Watering pot for flower beds
Handmade. A water reservoir for your flower beds.
The principle has been known for thousands of years. A vessel made of low-fired, therefore porous clay is buried in the ground and filled to the brim with water. As soon as the clay surface has soaked up, the stored moisture is released back to the outside as needed. This way, you can ensure your plants' water supply even on dry, hot summer days - even without connecting the garden hose or filling the watering cans again every evening.

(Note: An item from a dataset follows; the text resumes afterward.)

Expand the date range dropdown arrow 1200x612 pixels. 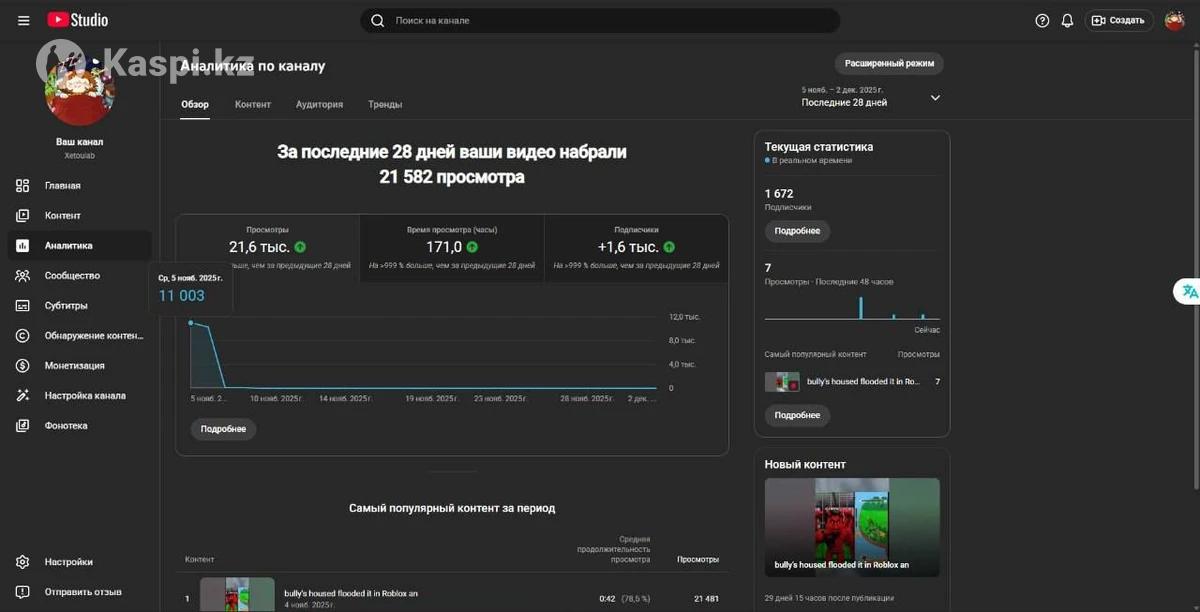[x=935, y=98]
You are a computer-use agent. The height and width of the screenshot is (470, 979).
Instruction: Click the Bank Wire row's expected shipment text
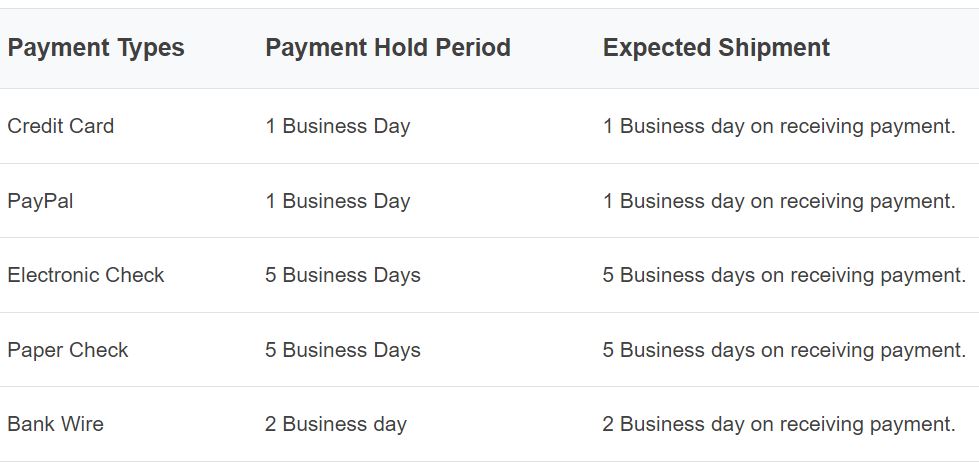(779, 424)
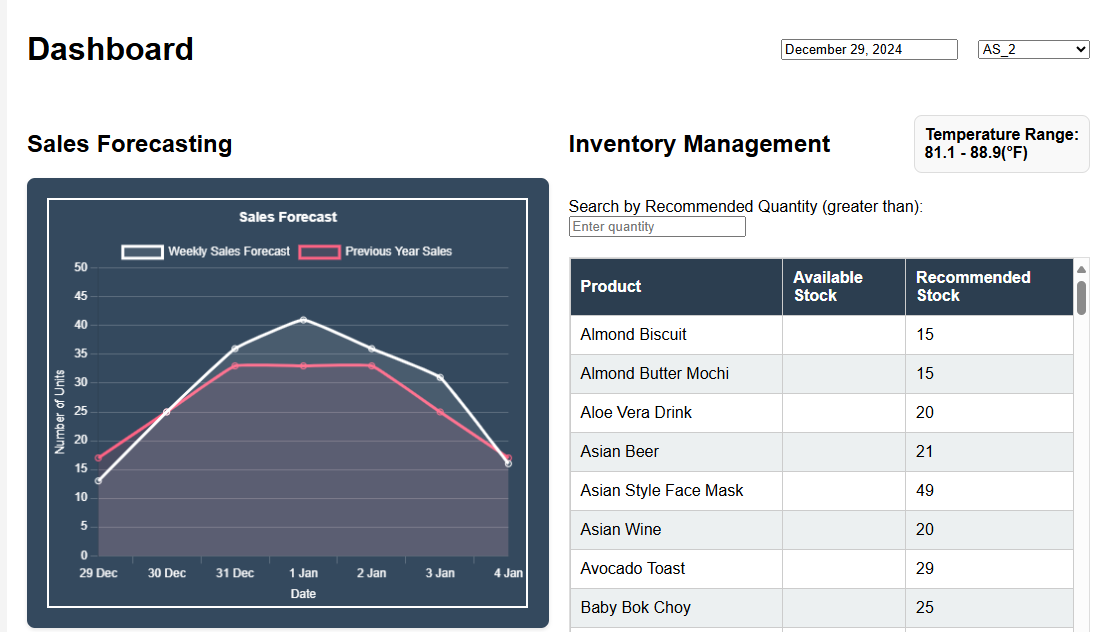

With its expansive, bulbous shape, this variant of the watering pot is primarily intended for use in open beds. Insertion is simple: choose a place near the plants that you need to water very often. In the vegetable bed, for example, these are tomatoes, cucumbers and zucchini. Dig the pot so that its narrow end, including the opening and lid, does not protrude more than one, maximum two centimeters from the ground, and after filling it with water, put the lid on to keep the contents clean. To get the watering effect going, it may be necessary to thoroughly water the surrounding area first as well. As the soil begins to dry, water will run out of the clay pot - and always just as much as is needed at that moment to restore balance. Once this is achieved, the flow of water also stops and the cycle begins again.
Good for your plants.
The plants benefit from this age-old idea of using a clay pot (Spanish "olla") for irrigation, as they receive their water supply primarily in the root area. This provides an additional stimulus to root growth - and the more stable and healthy a plant's root system develops, the less susceptible its foliage, flowers and fruit will be. And the deeper the root system branches downward, the more drought-resistant the above-ground parts of the plant become. Another advantage is that this watering method usually attracts fewer slugs because the soil surface in the bed remains largely dry. Since the foliage of the plants also does not come into contact with water, the leaves are hardly susceptible to fungal diseases in the course of the season.
In general, watering from below results in measurably less evaporation and seepage losses than with classic watering. Thus, you can even save water. Our tip: Cover the beds additionally with a layer of mulch, for example, from lawn clippings, nettle leaves or shredded material to keep the moisture in the soil even longer.